* [WORK TO DO] Format the entries as a numbered list, starting at the line containing "Focus the regular" and continuing through the last line of the entries, and leave out any blank lines.

* [PROVIDED DATA]
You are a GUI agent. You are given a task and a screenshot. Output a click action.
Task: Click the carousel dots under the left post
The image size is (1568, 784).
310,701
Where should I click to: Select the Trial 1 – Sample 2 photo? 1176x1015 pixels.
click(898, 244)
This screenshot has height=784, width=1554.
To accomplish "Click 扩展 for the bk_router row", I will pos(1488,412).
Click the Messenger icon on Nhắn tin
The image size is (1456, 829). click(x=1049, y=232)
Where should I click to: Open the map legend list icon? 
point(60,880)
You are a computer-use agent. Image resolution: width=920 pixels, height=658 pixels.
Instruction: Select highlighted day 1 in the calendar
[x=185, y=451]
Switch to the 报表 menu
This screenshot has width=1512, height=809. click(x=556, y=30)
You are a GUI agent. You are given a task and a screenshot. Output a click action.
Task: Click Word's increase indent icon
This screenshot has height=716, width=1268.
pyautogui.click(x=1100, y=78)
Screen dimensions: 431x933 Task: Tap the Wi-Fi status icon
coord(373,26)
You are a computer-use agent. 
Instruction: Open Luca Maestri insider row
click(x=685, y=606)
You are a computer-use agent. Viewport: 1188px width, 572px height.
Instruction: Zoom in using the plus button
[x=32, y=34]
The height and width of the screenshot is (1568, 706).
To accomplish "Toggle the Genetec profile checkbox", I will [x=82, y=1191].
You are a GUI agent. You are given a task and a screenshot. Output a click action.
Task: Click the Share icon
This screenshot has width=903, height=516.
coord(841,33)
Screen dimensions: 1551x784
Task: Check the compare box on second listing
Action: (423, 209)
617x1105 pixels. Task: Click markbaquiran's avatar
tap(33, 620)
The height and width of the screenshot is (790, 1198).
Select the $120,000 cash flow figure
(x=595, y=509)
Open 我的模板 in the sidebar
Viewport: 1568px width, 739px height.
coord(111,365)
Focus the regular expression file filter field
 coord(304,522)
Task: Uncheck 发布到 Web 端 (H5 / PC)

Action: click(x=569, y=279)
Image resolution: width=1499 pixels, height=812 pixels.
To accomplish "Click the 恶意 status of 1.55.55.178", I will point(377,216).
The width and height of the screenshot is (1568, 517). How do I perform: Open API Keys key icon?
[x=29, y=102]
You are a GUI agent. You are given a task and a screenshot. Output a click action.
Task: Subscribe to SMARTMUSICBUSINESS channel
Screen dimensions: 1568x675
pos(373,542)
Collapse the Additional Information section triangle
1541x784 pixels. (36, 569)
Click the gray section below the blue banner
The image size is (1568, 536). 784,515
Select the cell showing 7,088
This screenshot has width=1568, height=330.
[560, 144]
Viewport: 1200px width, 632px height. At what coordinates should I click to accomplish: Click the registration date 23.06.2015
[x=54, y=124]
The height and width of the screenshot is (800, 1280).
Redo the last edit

* [FULL ANSWER]
1. Focus the regular expression file filter field
2.  coord(304,522)
3. Task: Uncheck 发布到 Web 端 (H5 / PC)
4. Action: click(x=569, y=279)
5. Image resolution: width=1499 pixels, height=812 pixels.
6. To accomplish "Click the 恶意 status of 1.55.55.178", I will point(377,216).
7. The width and height of the screenshot is (1568, 517). How do I perform: Open API Keys key icon?
8. [x=29, y=102]
9. You are a GUI agent. You are given a task and a screenshot. Output a click action.
10. Task: Subscribe to SMARTMUSICBUSINESS channel
11. Screen dimensions: 1568x675
12. pos(373,542)
13. Collapse the Additional Information section triangle
14. 1541x784 pixels. (36, 569)
15. Click the gray section below the blue banner
16. The image size is (1568, 536). 784,515
17. Select the cell showing 7,088
18. This screenshot has width=1568, height=330.
19. [560, 144]
20. Viewport: 1200px width, 632px height. At what coordinates should I click to accomplish: Click the registration date 23.06.2015
21. [x=54, y=124]
22. The height and width of the screenshot is (800, 1280).
23. Redo the last edit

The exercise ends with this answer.